### What you need to do
Out of the lines below, please list those that hold the string "Given".

Start of Records for the task

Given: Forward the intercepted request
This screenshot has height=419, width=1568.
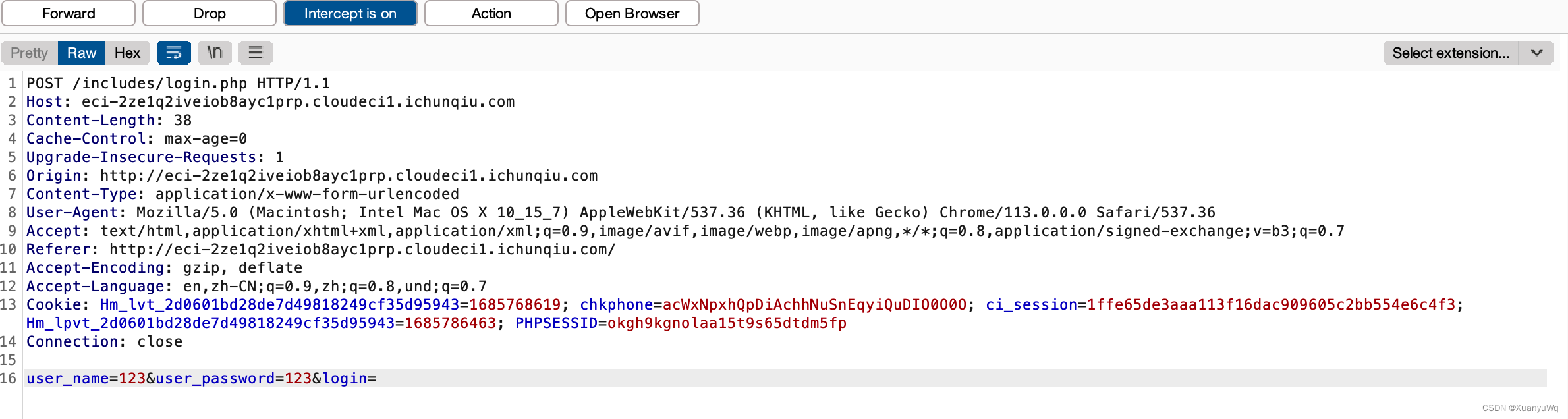Looking at the screenshot, I should click(69, 13).
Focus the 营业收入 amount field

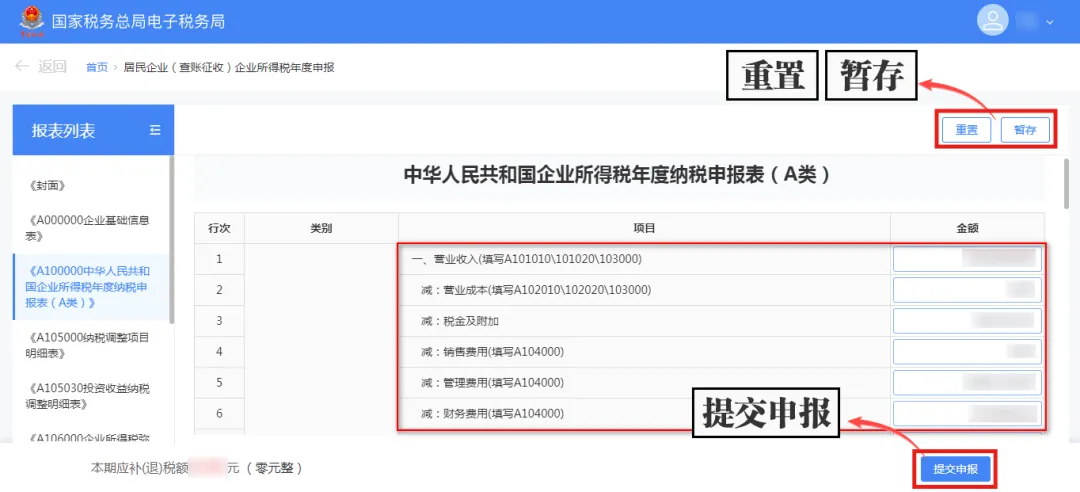(967, 259)
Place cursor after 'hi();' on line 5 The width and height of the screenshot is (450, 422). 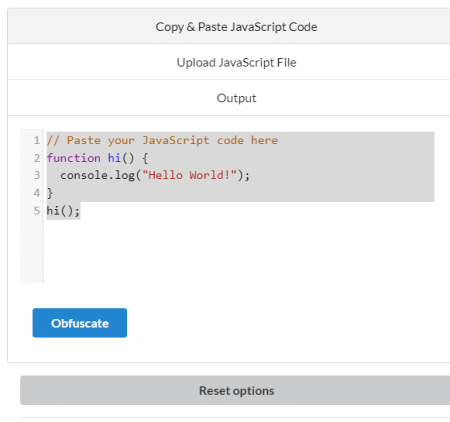pos(80,211)
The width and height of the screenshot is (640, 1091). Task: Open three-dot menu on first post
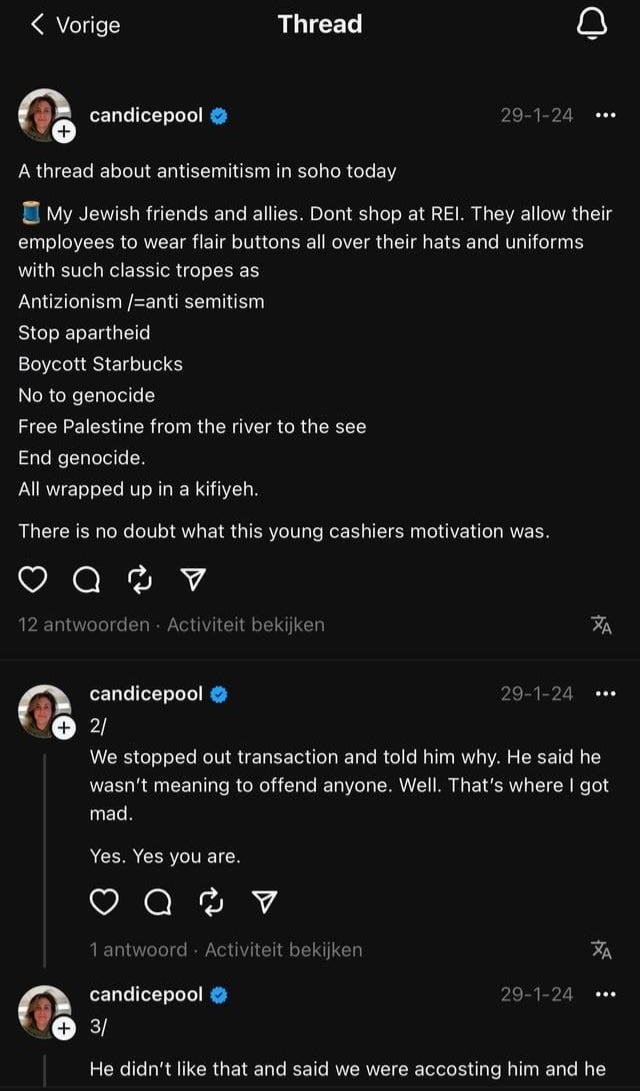coord(606,116)
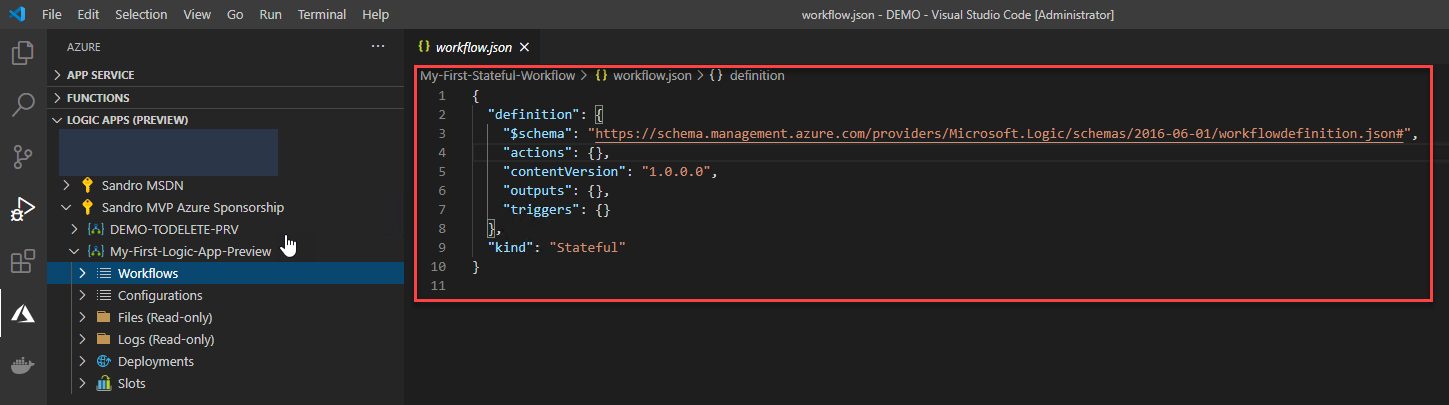The image size is (1449, 405).
Task: Open the Selection menu
Action: [142, 15]
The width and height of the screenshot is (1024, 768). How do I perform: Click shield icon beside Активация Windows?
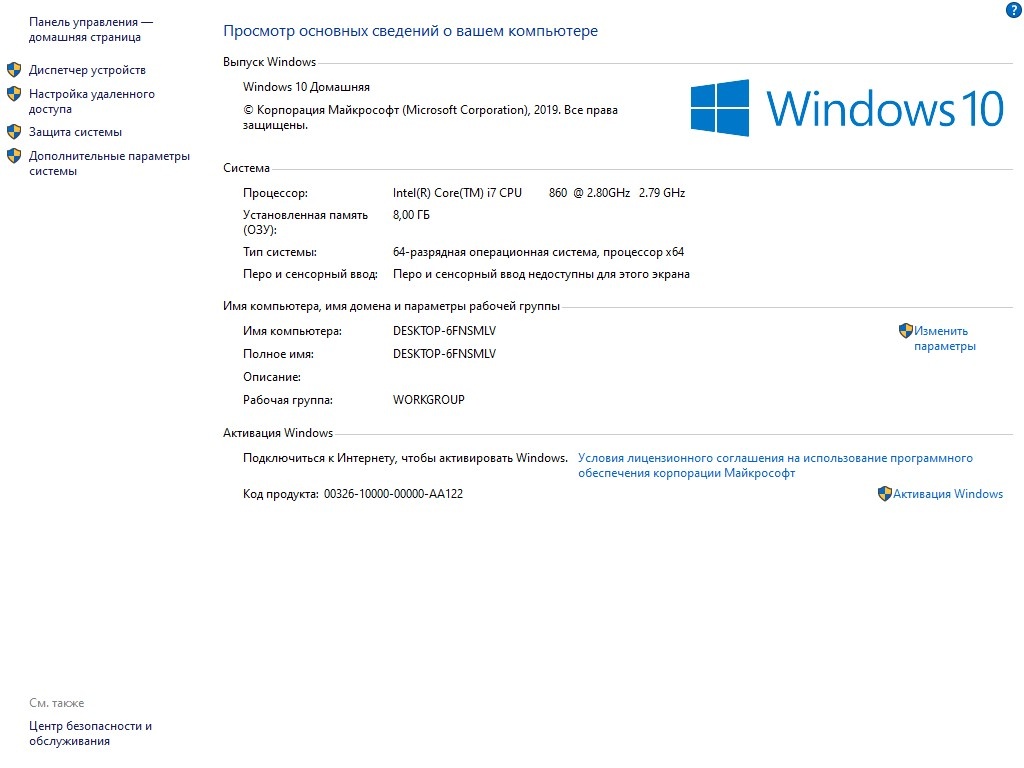pyautogui.click(x=884, y=494)
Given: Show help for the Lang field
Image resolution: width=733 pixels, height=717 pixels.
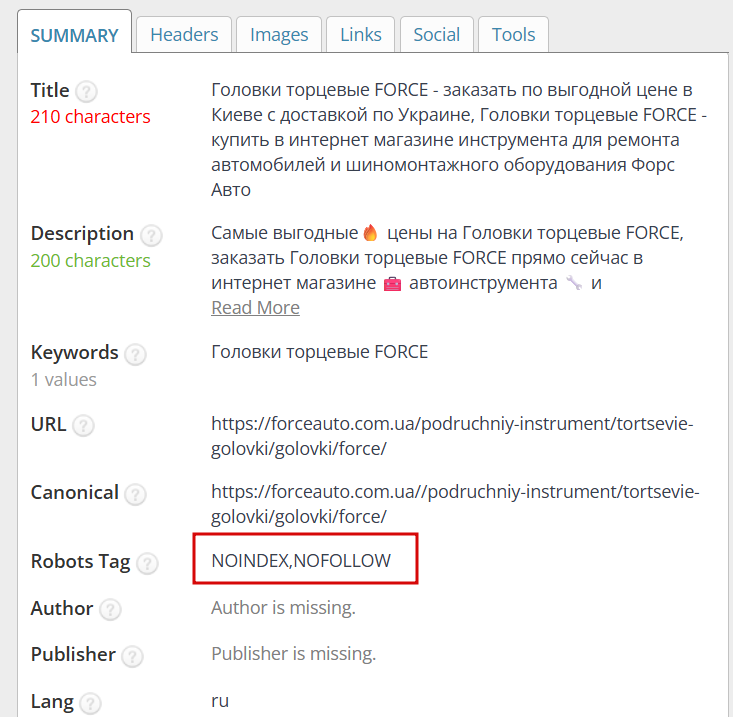Looking at the screenshot, I should pyautogui.click(x=91, y=702).
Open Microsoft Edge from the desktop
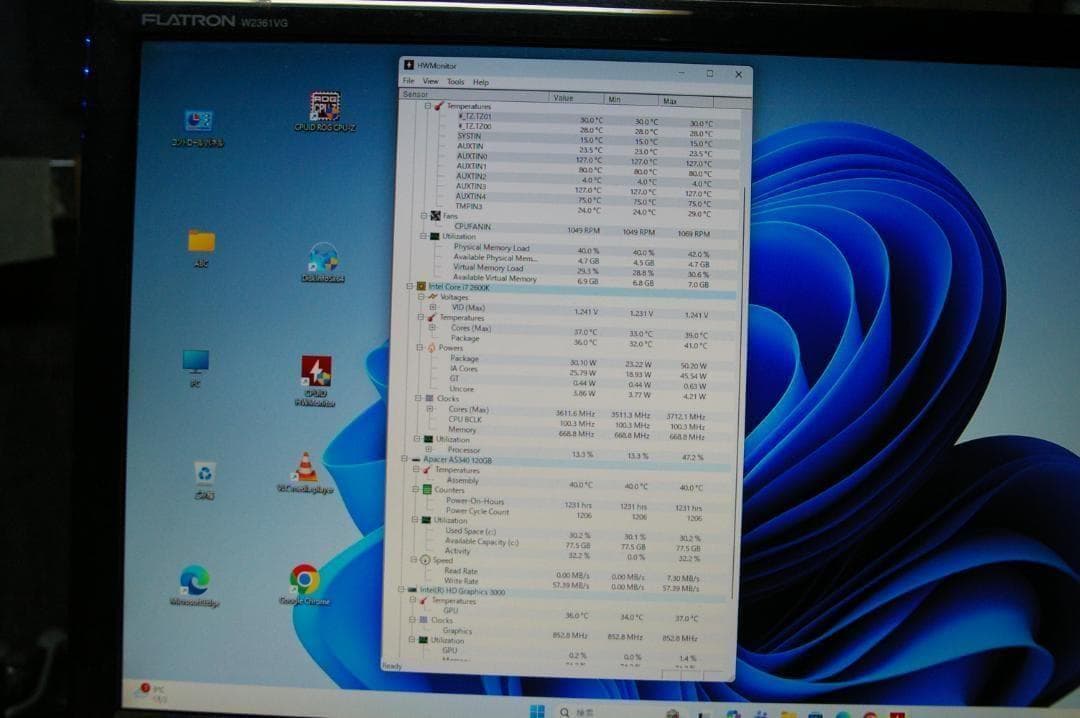This screenshot has height=718, width=1080. coord(192,578)
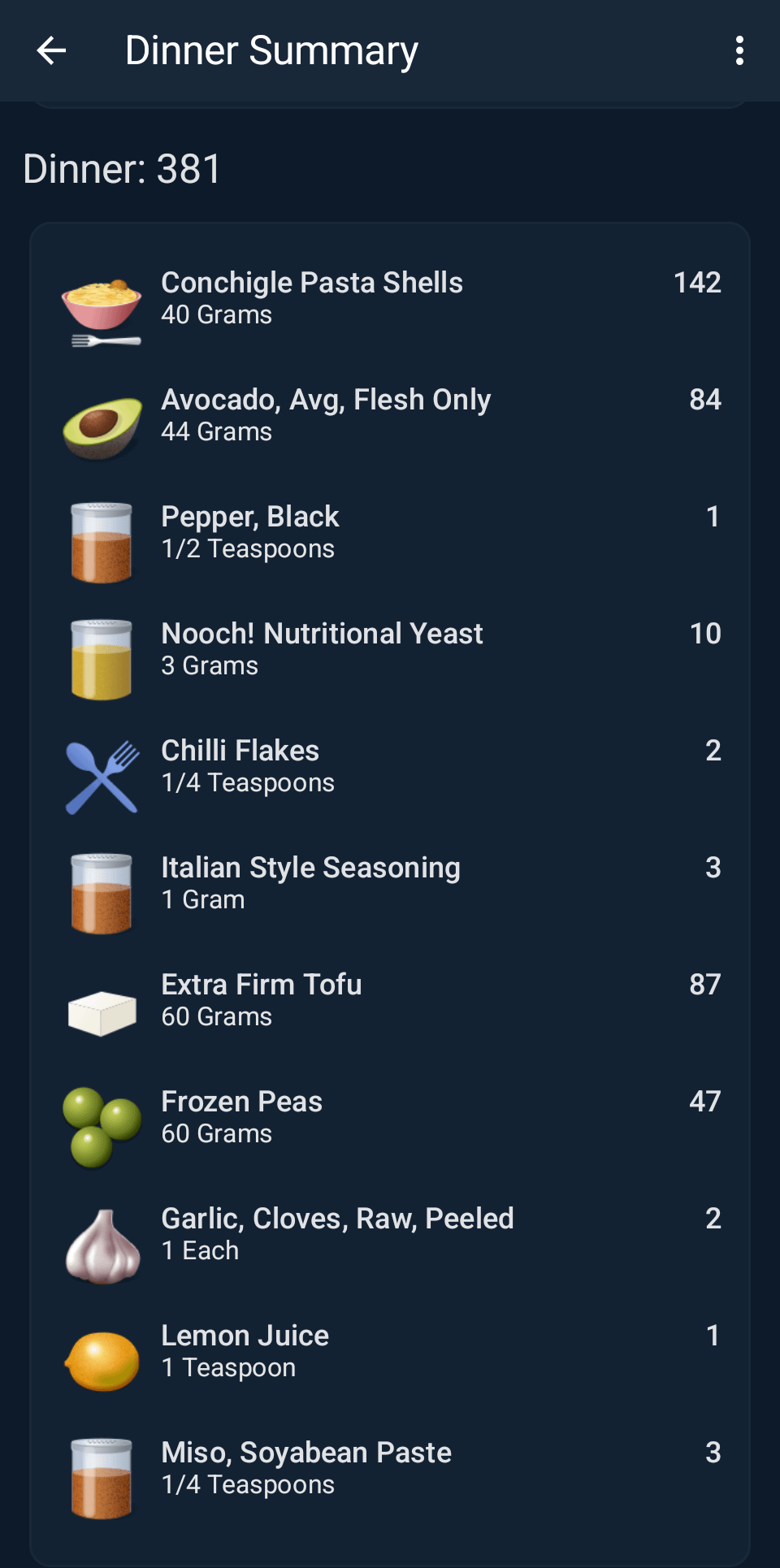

End of Records for the task

### Task result
Given: Forward the intercepted request
Given: Show help for the Lang field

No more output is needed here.